Les changements climatiques nécessitent des actions fortes pour réduire les émissions de gaz à effet de serre et s’adapter au mieux auxdits changements. Dans le cadre de son Plan climat, la Municipalité vise l’objectif global d’émissions directes nulles à 2050 pour les différentes sources d’émission suivantes:
En plus de la réduction de la consommation d’énergie par personne, la réduction des émissions de gaz à effet de serre liée à cette même énergie passera obligatoirement par le remplacement des combustibles fossiles par des sources d’énergie bas carbone et renouvelables (énergie hydraulique, géothermique, solaire, éolienne, bioénergie et gaz renouvelable ou de synthèse à bas carbone). Cet objectif nécessite le développement et la décarbonisation du chauffage à distance (CAD) ainsi que la décarbonisation des réseaux de gaz par le recours au biogaz, au gaz de synthèse et à l’hydrogène.

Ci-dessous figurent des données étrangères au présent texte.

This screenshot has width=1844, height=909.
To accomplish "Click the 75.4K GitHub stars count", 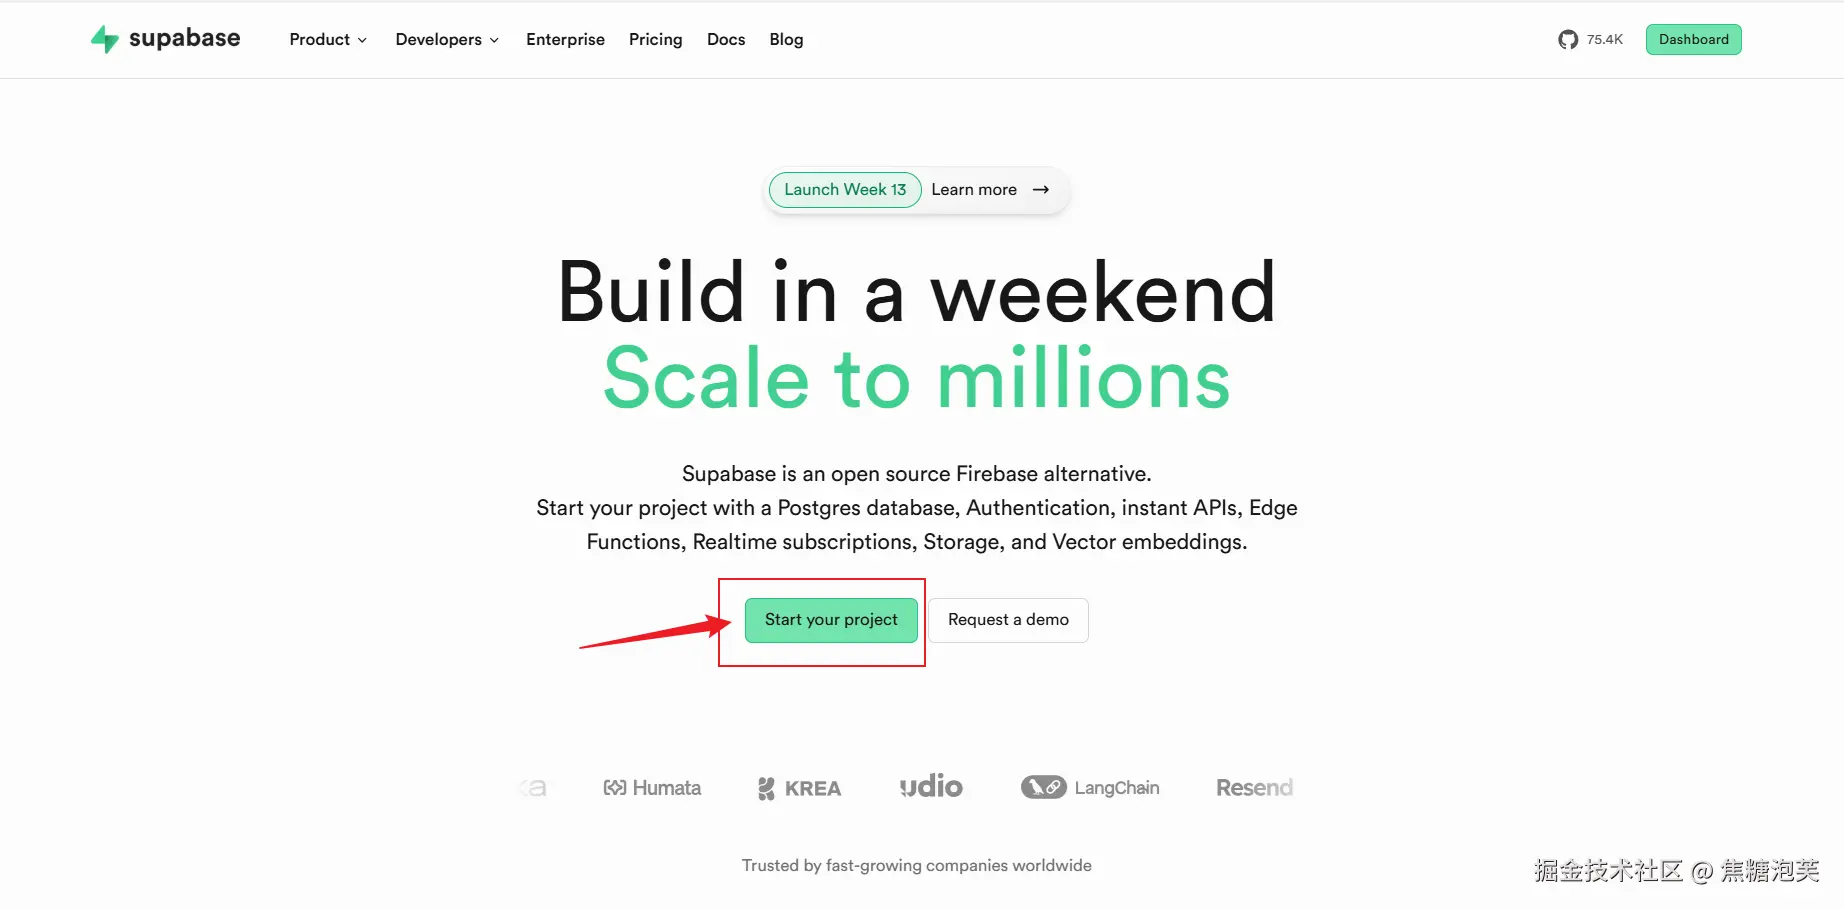I will click(1604, 40).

Ainsi, une stratégie de «chaleur renouvelable» sera mise en place avec pour ressources:
En 2019, la Ville de Lausanne affiche des émissions de gaz à effet de serre (émissions directes) de 3,3 tonnes de CO₂ équivalent par habitant. Ces valeurs sont bien éloignées des objectifs fixés par le Plan climat: zéro émission directe d’ici à 2030 dans le domaine de la mobilité et zéro émission pour l’ensemble des émissions directes, en bilan net, au plus tard en 2050.

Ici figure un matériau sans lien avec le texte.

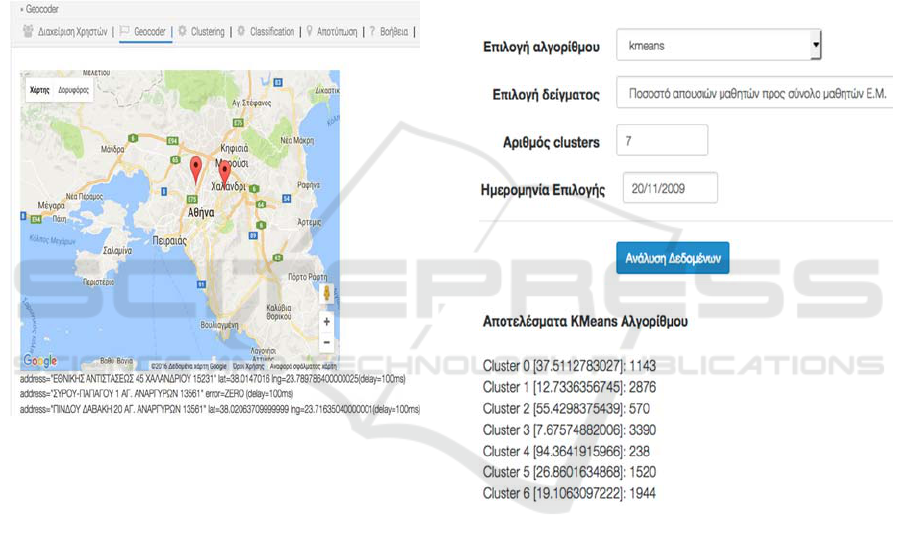
Task: Click the Street View pegman icon
Action: pyautogui.click(x=326, y=294)
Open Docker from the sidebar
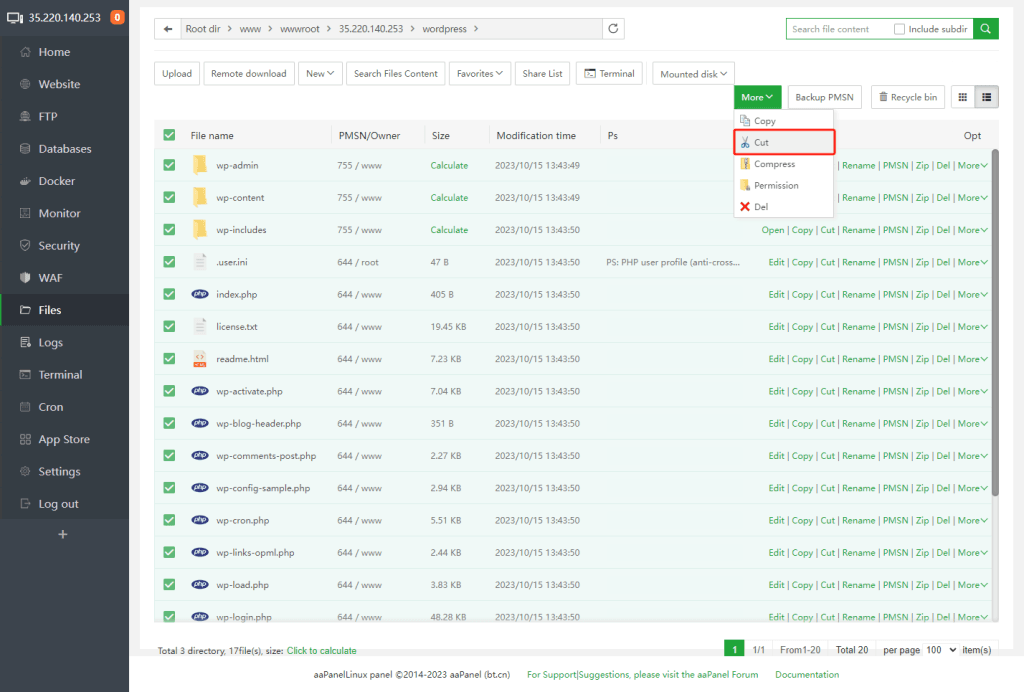The width and height of the screenshot is (1024, 692). coord(56,181)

Comme le montre la figure 1, le chauffage des bâtiments représente un enjeu central puisqu’il représente près de 60% des émissions directes totales. Avec ses réseaux thermiques, en particulier son réseau de chauffage à distance construit à partir de 1934, la Municipalité de Lausanne dispose d’un levier très important pour décarboner le secteur des bâtiments.
Dans le cadre du Plan climat, la Municipalité a validé une feuille de route qui vise un chauffage à distance 100% renouvelable dès 2035, avec une couverture de l’ordre de 50% des besoins lausannois à cette échéance et de plus de 75% des besoins à l’horizon 2050 (fig. 2). Ce programme implique des investissements de l’ordre d’un milliard de francs d’ici 2050 pour permettre, d’une part, la valorisation de ressources locales de chaleur renouvelable et, d’autre part, le développement, l’assainissement et la rénovation des réseaux de chauffages à distances.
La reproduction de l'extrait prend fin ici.